■ WORK TO COMPLETE: Output word for word the lines from the one with "Where should I" to the final line of the data, both ends included, but skip the pictures.
*** DATA RECORDS Section Begins ***
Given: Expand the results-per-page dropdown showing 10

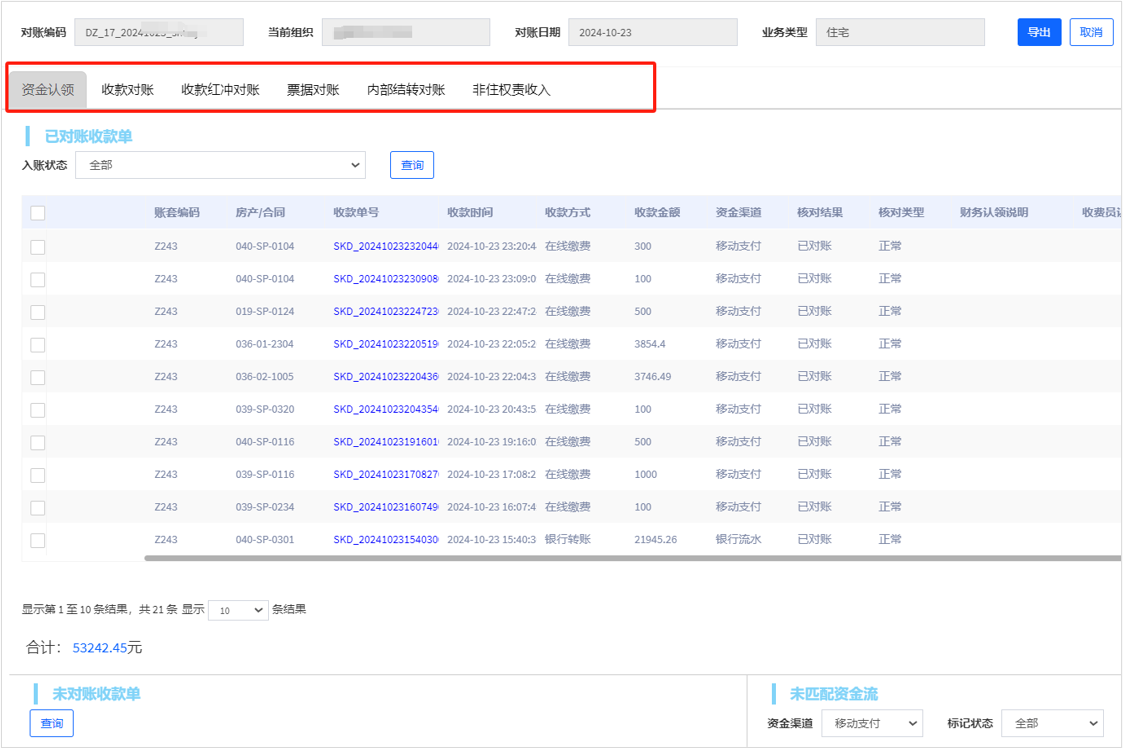Looking at the screenshot, I should (238, 610).
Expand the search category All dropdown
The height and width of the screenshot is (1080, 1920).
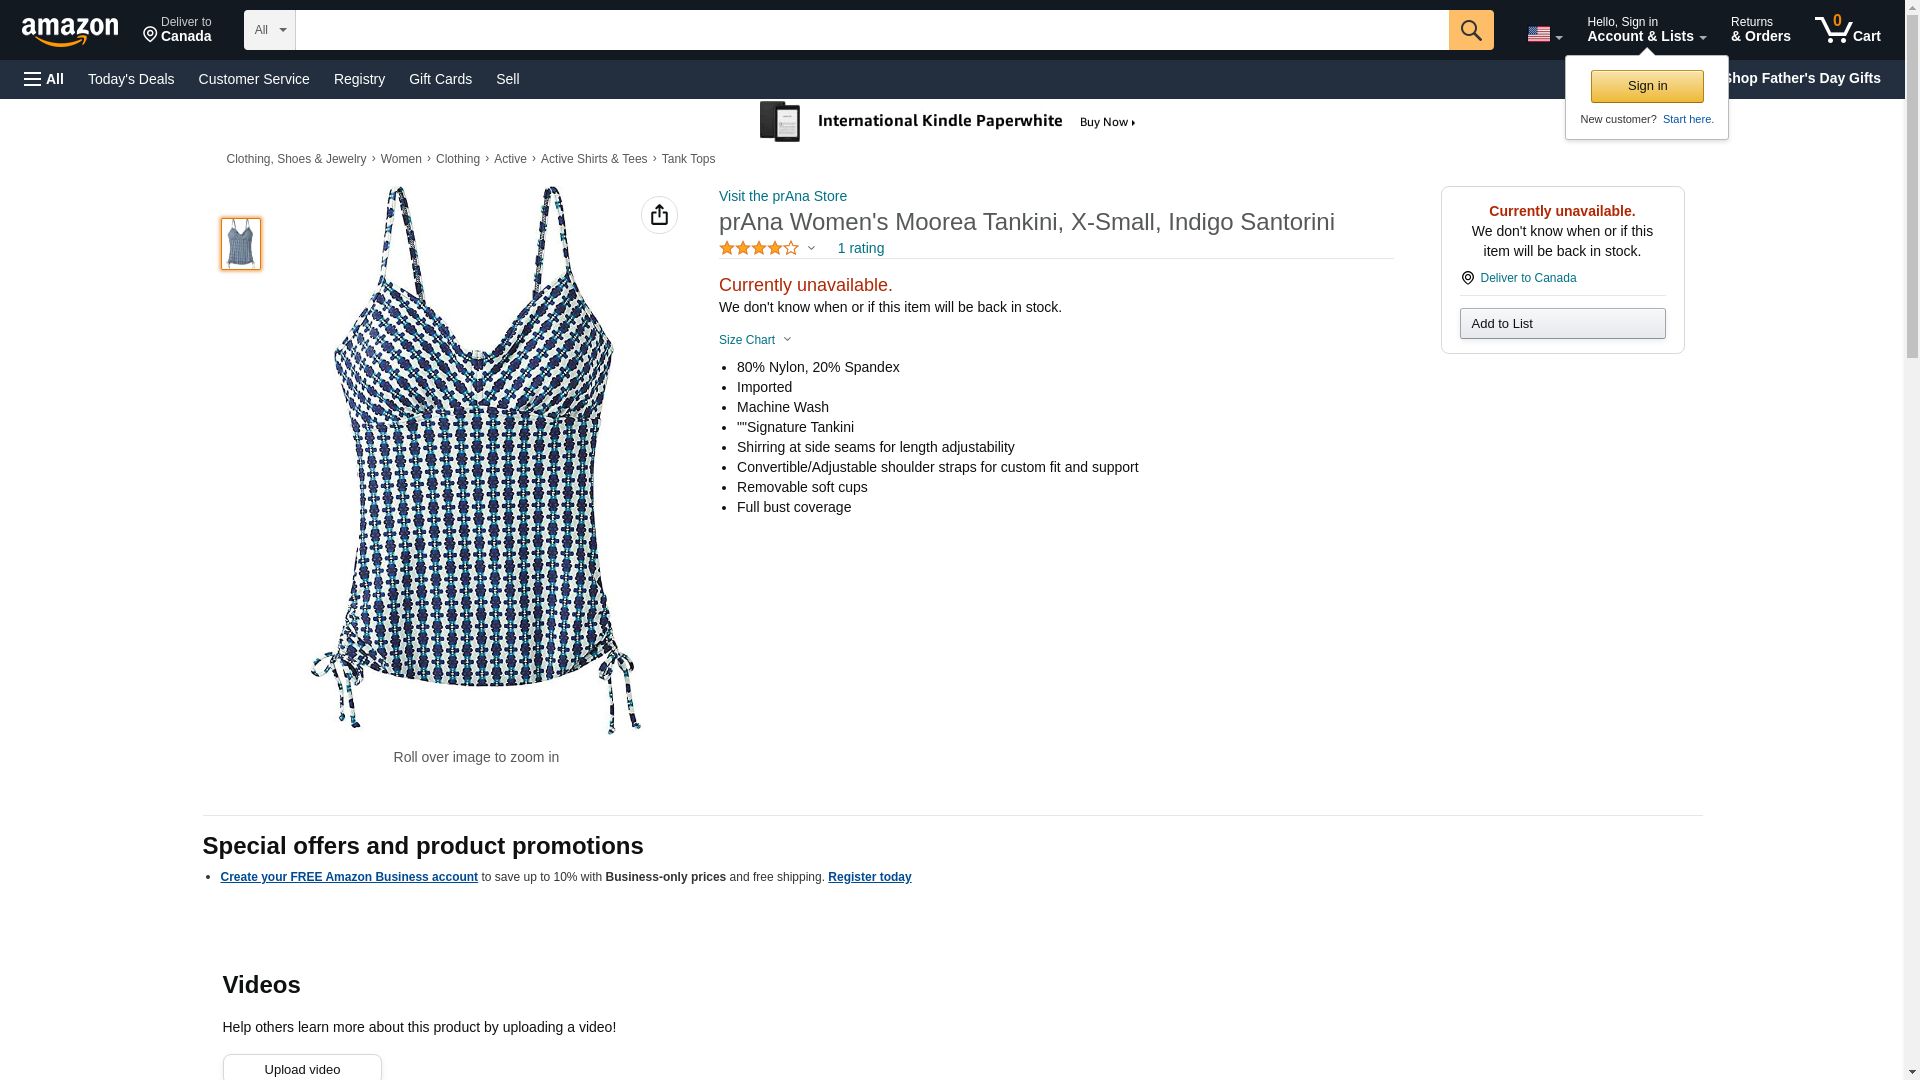pyautogui.click(x=269, y=30)
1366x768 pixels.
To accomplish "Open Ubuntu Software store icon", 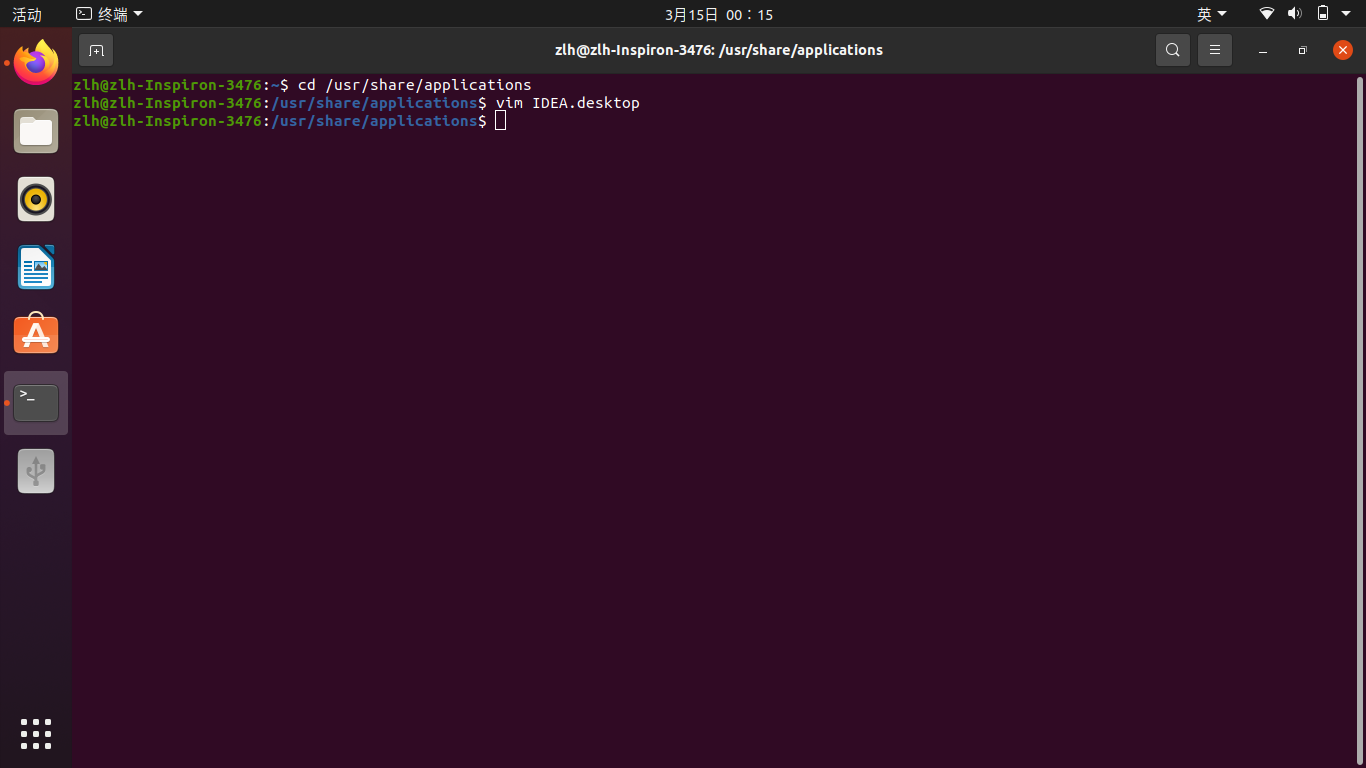I will click(x=36, y=335).
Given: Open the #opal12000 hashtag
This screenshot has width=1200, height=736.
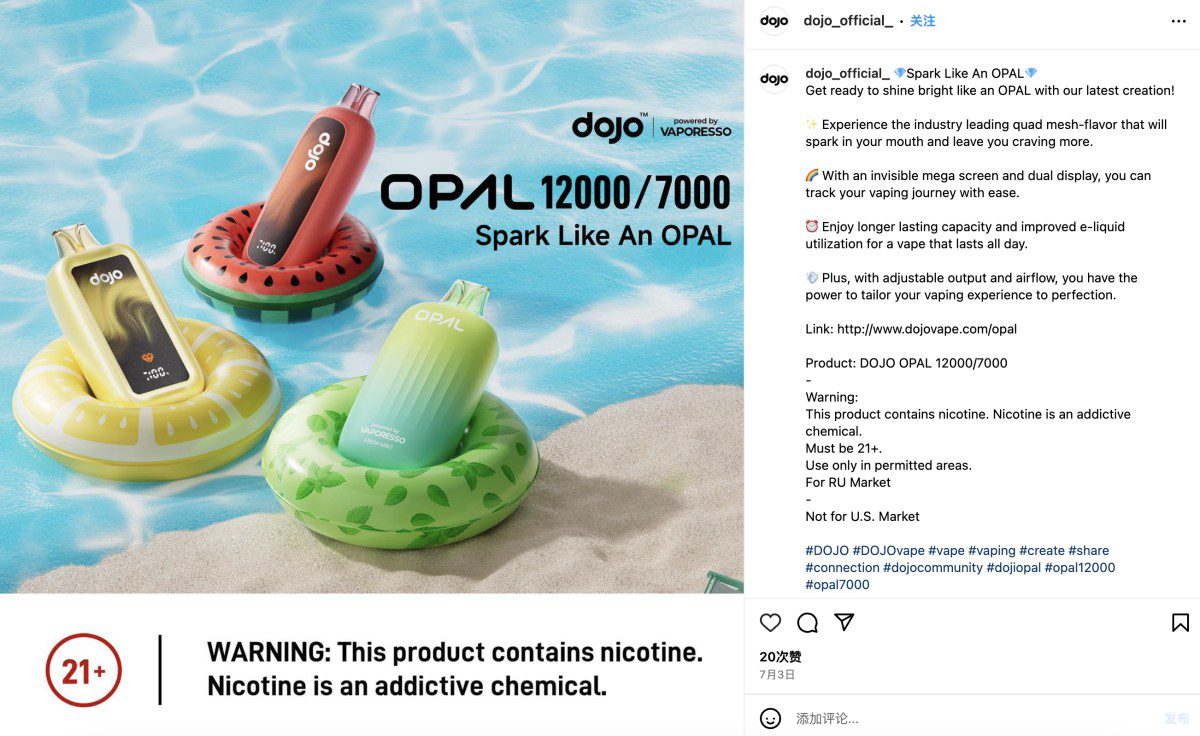Looking at the screenshot, I should tap(1080, 568).
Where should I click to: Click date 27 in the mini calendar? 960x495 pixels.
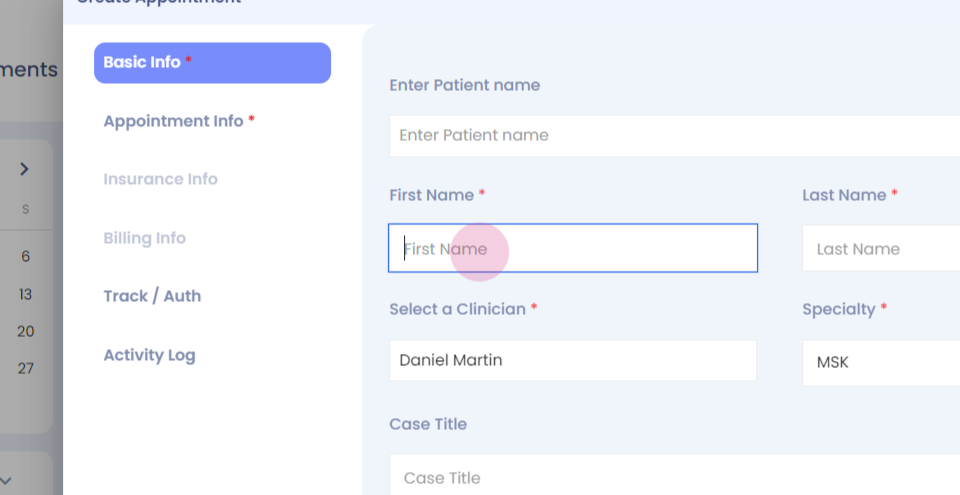pyautogui.click(x=26, y=369)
*** DATA RECORDS Section Ends ***
■ OUTPUT:
Where should I click to: Click date 27 in the mini calendar? 960x495 pixels.
pyautogui.click(x=26, y=369)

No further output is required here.